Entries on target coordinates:
--- --- ---

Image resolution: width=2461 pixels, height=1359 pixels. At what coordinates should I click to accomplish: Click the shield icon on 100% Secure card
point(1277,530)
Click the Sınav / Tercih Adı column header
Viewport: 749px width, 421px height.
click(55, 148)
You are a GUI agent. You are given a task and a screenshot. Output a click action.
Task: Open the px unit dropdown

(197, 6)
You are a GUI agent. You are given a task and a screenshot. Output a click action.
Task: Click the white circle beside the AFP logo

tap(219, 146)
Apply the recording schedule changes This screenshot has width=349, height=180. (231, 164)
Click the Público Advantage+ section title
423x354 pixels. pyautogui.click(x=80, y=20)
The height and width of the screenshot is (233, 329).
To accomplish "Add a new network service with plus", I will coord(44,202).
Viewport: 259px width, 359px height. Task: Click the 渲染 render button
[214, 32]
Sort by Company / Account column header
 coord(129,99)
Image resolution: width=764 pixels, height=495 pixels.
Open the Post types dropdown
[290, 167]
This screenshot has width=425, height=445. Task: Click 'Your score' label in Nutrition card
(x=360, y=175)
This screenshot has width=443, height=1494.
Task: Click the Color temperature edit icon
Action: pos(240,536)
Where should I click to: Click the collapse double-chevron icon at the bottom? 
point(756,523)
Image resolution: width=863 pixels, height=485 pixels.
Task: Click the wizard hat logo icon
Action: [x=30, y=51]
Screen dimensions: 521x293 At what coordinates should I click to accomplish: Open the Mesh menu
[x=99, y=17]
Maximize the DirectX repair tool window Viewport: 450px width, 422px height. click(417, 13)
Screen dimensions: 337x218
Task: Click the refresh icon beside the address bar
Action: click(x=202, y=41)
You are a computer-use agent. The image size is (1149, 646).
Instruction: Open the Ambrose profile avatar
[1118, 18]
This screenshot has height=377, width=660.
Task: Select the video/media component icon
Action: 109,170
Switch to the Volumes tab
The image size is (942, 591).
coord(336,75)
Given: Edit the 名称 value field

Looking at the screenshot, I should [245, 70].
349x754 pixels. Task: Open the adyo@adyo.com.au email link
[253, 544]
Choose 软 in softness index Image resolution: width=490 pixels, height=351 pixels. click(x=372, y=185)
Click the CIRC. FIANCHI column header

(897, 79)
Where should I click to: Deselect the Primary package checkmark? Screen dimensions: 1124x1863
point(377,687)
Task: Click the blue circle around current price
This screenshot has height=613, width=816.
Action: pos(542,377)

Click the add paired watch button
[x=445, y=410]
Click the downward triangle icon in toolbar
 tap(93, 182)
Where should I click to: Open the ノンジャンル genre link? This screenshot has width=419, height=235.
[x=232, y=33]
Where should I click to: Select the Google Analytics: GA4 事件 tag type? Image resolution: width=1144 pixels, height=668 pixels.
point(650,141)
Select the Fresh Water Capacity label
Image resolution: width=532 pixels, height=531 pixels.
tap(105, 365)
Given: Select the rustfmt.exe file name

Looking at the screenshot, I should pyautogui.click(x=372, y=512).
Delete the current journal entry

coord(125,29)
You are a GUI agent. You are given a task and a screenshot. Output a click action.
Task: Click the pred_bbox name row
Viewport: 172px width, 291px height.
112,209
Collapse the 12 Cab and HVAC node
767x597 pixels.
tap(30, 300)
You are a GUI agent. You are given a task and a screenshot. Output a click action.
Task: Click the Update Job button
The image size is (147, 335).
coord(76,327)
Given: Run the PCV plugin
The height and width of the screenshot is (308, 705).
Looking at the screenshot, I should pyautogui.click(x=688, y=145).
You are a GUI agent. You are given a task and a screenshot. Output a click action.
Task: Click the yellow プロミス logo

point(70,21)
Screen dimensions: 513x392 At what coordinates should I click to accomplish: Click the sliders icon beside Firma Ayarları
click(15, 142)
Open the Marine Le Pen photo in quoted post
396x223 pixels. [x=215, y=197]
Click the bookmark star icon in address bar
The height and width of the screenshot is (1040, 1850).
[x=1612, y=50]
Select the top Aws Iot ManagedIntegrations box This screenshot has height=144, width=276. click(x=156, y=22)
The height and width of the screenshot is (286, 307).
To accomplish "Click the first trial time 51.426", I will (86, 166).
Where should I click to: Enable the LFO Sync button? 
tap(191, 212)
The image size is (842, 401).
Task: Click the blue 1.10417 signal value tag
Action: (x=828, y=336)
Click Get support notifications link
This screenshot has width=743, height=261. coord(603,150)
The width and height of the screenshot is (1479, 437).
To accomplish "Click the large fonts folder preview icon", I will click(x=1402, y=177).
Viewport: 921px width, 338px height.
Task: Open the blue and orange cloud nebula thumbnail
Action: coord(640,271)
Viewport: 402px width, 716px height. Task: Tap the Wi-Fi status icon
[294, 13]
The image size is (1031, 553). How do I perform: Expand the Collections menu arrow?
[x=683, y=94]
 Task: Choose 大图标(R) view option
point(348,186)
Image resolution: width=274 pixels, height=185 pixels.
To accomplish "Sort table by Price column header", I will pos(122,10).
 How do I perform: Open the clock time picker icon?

--- --- ---

#### WORK TO BE COMPLETED:
Extract every line of the records above that contains the string "pixels", copying each such line in full.

#### FULL OUTPUT:
Image resolution: width=2461 pixels, height=1359 pixels. At what coordinates should I click to accomplish: Click the shield icon on 100% Secure card
423x354 pixels. pyautogui.click(x=80, y=20)
Image resolution: width=764 pixels, height=495 pixels.
Image resolution: width=863 pixels, height=485 pixels.
349x754 pixels. Task: Open the adyo@adyo.com.au email link
Choose 软 in softness index Image resolution: width=490 pixels, height=351 pixels. click(x=372, y=185)
Where should I click to: Select the Google Analytics: GA4 事件 tag type? Image resolution: width=1144 pixels, height=668 pixels.
Image resolution: width=532 pixels, height=531 pixels.
767x597 pixels.
396x223 pixels. [x=215, y=197]
Image resolution: width=274 pixels, height=185 pixels.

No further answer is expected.